→ TASK STATEMENT:
Output the records precisely as they stand. Pictures are to be skipped.

→ Pixel coordinate grounding data:
══════════════════════════════

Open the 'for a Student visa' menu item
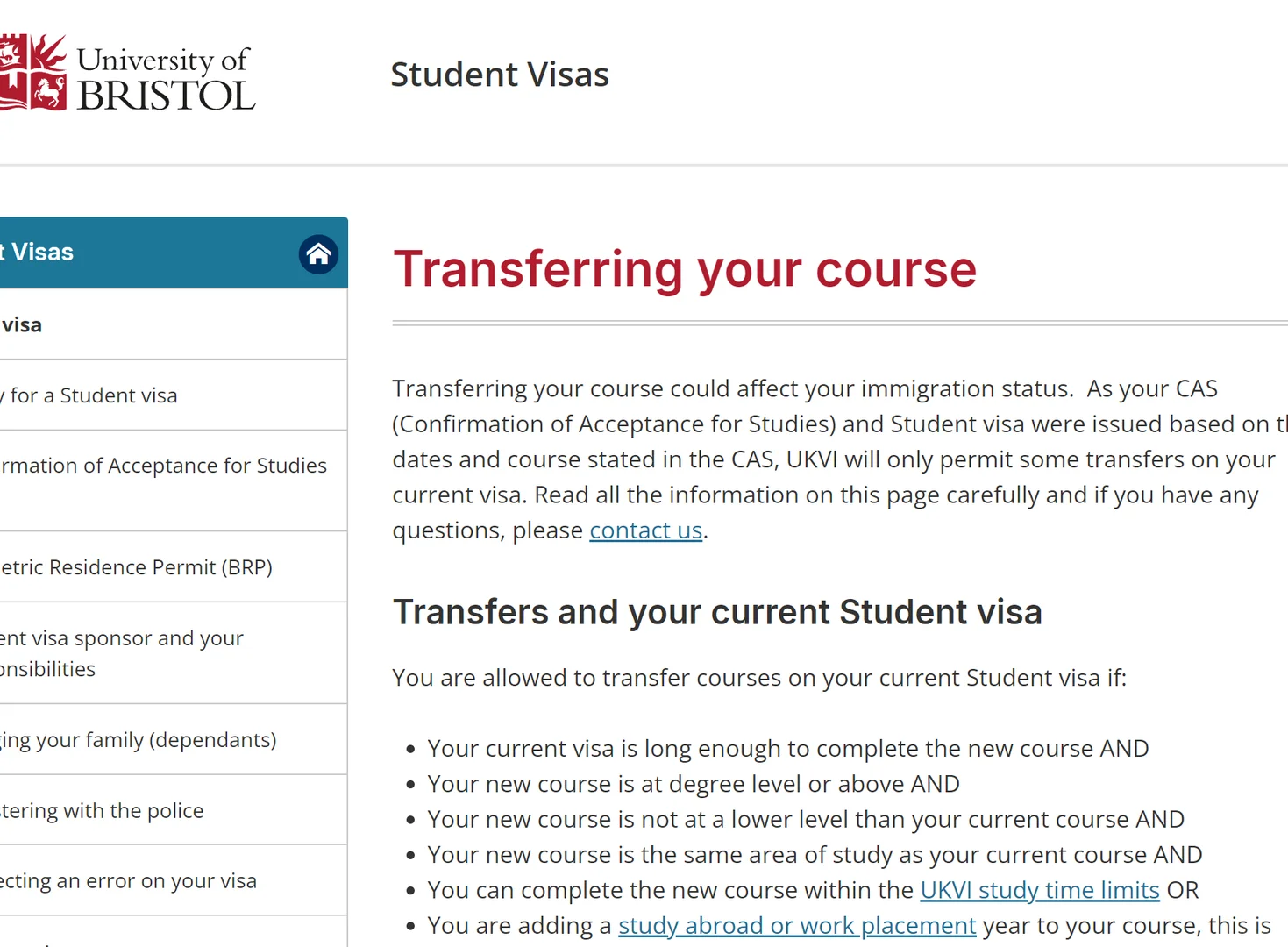Viewport: 1288px width, 947px height. pyautogui.click(x=174, y=395)
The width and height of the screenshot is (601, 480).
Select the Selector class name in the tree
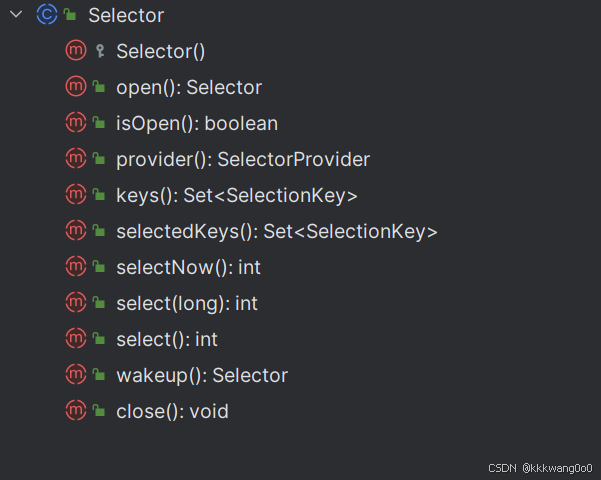pos(126,15)
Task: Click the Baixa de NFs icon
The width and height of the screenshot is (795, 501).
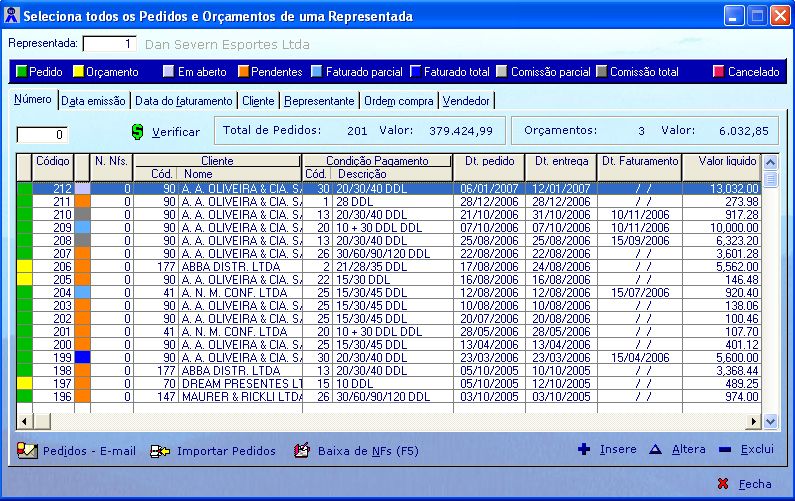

══════════════════════════════

→ WRITTEN ANSWER:
Open the 'for a Student visa' menu item
Viewport: 1288px width, 947px height. pyautogui.click(x=174, y=395)
The width and height of the screenshot is (601, 480).
Select the Selector class name in the tree
pos(126,15)
Task: Click the Baixa de NFs icon
The width and height of the screenshot is (795, 501).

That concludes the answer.